■ Exercise aim
Pull out every line of the listing below that contains the string "Discount", matching case exactly.

Pointing records for text and elements:

###

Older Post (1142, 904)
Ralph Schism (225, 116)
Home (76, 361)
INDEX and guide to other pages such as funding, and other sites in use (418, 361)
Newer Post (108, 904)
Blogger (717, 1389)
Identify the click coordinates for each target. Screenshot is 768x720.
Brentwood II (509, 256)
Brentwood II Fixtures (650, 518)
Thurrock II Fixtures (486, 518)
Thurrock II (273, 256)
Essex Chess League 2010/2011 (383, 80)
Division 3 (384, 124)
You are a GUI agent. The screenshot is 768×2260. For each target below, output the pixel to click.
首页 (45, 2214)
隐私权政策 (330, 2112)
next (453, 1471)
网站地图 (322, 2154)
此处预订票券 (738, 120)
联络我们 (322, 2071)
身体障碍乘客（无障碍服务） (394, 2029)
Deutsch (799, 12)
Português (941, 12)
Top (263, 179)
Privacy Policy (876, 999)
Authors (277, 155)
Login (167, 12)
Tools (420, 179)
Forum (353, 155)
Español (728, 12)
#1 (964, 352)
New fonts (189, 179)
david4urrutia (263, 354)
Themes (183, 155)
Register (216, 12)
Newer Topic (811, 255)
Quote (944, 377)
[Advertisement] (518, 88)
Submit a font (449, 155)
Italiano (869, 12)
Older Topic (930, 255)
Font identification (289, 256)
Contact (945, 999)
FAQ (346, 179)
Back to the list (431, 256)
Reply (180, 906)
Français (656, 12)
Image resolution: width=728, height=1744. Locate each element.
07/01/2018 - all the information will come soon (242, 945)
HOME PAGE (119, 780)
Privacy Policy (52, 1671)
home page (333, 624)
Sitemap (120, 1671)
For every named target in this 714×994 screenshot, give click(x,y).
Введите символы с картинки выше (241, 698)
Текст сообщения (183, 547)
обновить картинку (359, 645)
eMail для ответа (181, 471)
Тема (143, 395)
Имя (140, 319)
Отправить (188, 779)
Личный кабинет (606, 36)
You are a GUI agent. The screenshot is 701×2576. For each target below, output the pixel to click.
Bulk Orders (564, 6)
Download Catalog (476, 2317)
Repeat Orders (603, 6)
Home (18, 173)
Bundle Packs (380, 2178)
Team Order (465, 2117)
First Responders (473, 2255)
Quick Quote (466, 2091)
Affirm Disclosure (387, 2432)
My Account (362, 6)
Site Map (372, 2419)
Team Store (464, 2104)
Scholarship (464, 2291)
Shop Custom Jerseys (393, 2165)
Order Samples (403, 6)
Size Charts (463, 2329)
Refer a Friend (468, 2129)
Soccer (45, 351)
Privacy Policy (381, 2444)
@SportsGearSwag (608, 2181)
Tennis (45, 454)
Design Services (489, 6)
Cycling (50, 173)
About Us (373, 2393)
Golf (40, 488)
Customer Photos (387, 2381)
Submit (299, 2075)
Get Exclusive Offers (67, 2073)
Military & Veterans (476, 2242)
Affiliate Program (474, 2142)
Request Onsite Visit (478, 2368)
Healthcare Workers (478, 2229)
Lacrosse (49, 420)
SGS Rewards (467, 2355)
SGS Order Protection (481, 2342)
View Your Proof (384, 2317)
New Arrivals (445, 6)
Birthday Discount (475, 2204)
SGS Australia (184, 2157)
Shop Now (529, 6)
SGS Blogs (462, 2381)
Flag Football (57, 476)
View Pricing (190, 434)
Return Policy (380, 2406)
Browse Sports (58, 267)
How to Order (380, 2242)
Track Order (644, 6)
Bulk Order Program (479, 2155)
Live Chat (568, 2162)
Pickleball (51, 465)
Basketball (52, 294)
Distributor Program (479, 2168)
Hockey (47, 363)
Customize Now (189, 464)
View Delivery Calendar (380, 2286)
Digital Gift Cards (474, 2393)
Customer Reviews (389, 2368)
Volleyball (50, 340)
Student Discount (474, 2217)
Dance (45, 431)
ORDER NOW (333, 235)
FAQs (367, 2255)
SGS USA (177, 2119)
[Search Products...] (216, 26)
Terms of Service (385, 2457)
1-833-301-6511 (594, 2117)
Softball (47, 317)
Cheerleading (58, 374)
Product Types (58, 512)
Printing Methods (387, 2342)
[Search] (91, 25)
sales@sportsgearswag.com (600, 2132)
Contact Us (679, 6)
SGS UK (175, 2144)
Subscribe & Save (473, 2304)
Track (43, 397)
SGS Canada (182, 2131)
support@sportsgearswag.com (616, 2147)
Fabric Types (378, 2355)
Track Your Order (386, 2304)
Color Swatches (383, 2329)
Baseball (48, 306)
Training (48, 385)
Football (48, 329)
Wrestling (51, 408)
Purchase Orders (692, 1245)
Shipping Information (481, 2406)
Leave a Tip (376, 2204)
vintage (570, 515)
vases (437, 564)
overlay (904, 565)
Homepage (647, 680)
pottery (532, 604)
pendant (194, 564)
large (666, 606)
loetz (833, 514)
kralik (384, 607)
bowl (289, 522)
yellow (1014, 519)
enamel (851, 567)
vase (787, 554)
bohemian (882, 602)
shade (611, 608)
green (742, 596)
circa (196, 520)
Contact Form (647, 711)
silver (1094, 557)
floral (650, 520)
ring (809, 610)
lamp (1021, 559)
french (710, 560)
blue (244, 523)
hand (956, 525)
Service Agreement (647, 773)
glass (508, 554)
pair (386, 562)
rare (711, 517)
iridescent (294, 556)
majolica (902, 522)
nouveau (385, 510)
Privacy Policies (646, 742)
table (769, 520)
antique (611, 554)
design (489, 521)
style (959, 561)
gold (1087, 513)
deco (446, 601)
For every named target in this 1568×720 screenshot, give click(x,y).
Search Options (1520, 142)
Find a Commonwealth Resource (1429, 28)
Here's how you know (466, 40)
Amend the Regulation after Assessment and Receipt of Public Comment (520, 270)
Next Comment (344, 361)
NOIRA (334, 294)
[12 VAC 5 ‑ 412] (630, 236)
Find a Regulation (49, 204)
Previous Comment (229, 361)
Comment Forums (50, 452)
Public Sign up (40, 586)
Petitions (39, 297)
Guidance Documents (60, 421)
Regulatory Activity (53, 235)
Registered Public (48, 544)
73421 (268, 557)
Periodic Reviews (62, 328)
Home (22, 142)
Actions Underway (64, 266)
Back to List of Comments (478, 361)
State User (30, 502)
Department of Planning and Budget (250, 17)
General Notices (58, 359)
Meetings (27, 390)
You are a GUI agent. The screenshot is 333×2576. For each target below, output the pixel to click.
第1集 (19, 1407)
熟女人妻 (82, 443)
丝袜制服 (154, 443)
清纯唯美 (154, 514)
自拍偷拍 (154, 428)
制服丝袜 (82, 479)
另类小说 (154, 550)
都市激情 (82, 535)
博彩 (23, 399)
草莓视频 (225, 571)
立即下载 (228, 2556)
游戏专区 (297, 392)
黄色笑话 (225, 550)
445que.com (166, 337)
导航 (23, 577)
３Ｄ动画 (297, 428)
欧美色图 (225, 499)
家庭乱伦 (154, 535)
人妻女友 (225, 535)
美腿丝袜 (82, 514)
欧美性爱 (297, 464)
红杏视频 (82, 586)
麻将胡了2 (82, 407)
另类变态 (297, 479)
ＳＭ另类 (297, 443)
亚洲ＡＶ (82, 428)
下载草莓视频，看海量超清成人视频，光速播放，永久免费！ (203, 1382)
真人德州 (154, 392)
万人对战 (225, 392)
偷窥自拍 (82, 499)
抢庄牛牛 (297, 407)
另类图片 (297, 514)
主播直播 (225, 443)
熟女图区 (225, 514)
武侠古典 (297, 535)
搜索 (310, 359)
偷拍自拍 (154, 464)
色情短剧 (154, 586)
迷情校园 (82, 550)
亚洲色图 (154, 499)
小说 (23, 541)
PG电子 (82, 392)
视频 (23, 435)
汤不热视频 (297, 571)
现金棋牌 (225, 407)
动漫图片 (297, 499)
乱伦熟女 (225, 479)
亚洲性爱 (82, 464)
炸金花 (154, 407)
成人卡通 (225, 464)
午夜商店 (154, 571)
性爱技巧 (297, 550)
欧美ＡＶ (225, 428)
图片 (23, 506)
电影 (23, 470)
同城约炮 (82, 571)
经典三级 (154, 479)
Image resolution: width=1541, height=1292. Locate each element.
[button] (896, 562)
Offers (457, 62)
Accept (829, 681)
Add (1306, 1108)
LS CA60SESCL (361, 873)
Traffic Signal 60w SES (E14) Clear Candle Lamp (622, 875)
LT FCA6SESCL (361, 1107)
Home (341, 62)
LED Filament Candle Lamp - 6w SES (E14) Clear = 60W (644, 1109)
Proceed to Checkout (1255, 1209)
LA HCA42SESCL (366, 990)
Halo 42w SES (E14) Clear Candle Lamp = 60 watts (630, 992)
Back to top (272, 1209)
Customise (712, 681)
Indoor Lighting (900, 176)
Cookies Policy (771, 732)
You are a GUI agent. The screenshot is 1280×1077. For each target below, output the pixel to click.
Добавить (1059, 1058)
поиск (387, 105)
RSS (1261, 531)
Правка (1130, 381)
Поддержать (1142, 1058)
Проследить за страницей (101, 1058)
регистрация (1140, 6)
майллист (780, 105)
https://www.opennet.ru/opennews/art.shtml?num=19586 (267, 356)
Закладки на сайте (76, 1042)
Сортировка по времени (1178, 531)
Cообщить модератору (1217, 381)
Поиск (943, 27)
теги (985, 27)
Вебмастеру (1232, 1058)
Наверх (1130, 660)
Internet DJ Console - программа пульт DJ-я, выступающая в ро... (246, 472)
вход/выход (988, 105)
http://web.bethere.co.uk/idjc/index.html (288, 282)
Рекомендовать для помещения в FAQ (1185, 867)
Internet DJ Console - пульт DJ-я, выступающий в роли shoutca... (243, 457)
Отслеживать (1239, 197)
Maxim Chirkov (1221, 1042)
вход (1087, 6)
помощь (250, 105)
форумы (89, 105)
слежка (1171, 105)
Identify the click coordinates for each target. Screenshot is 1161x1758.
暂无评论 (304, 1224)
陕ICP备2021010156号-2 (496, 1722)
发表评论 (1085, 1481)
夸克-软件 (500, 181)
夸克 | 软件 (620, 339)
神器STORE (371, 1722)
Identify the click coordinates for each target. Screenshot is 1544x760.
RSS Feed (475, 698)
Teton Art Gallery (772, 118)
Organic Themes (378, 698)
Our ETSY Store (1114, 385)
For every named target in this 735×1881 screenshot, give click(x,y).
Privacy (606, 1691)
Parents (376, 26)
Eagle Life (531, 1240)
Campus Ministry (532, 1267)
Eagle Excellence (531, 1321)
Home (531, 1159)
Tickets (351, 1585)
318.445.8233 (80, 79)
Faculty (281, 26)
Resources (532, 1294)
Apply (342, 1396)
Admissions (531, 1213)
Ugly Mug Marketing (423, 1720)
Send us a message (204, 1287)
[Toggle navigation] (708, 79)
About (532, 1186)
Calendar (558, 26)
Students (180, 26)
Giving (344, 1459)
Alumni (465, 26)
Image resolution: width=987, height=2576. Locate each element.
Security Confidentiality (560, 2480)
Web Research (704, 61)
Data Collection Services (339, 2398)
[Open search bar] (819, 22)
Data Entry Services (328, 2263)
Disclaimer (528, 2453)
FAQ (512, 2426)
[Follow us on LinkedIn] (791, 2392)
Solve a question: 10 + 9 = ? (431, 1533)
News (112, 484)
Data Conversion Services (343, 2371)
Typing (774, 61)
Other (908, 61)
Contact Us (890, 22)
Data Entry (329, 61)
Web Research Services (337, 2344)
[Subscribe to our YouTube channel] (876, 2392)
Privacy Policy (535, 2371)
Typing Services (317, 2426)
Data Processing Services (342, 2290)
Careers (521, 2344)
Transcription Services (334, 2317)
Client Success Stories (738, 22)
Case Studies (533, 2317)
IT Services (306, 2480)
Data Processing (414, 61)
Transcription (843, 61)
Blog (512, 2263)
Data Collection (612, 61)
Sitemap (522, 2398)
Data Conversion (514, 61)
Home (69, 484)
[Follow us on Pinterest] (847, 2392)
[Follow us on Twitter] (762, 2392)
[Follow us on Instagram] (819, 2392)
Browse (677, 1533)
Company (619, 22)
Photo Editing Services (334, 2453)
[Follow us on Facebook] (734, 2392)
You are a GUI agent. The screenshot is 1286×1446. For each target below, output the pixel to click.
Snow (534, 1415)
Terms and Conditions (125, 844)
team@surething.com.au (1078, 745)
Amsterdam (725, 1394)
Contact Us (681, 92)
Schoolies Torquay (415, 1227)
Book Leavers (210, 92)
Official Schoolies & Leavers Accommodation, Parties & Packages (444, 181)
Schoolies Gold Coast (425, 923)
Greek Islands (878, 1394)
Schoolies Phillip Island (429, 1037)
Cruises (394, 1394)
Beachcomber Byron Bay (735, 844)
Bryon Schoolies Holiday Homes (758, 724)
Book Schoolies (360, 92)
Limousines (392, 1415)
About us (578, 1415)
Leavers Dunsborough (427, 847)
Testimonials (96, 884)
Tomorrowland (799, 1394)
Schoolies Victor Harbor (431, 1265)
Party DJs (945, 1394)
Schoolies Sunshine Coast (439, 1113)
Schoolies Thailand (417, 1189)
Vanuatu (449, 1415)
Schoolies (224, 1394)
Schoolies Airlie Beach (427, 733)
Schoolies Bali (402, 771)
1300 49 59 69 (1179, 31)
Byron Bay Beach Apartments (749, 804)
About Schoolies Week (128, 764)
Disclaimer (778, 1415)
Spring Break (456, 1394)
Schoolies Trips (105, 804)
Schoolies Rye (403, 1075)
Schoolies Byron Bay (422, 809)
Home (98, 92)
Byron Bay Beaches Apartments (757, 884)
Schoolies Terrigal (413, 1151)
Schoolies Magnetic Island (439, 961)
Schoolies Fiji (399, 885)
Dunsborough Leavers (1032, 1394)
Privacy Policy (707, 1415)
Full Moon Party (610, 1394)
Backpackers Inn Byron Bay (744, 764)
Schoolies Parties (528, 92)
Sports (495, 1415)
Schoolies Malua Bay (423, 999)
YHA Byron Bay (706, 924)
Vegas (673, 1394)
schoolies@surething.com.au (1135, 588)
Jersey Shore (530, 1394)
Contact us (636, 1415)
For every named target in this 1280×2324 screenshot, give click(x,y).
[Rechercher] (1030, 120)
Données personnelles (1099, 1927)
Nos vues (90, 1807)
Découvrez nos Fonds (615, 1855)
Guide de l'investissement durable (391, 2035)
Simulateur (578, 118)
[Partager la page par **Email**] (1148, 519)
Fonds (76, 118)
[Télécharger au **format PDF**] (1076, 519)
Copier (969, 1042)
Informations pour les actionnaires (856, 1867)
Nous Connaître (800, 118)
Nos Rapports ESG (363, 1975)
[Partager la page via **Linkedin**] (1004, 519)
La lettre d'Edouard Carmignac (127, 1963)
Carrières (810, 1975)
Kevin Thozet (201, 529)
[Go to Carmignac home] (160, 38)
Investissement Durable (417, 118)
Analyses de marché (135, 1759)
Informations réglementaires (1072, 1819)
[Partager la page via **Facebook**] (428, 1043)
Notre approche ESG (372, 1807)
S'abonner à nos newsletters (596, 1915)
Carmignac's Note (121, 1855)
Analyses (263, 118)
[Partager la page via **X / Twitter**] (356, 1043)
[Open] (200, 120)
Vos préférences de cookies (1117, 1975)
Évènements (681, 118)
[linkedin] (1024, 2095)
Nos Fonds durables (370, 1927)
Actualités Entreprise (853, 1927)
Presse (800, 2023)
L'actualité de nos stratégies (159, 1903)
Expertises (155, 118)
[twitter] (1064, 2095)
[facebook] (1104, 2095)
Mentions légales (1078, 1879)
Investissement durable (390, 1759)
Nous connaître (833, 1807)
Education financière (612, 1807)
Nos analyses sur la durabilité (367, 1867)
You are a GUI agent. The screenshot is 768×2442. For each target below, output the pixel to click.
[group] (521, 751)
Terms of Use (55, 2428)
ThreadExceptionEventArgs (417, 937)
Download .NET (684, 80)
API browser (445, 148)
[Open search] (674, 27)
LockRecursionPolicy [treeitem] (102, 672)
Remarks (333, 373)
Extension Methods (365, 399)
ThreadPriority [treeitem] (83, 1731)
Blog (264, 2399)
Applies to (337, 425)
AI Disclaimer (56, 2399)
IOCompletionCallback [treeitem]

###

■ Finished task
Birthday Discount (475, 2204)
Student Discount (474, 2217)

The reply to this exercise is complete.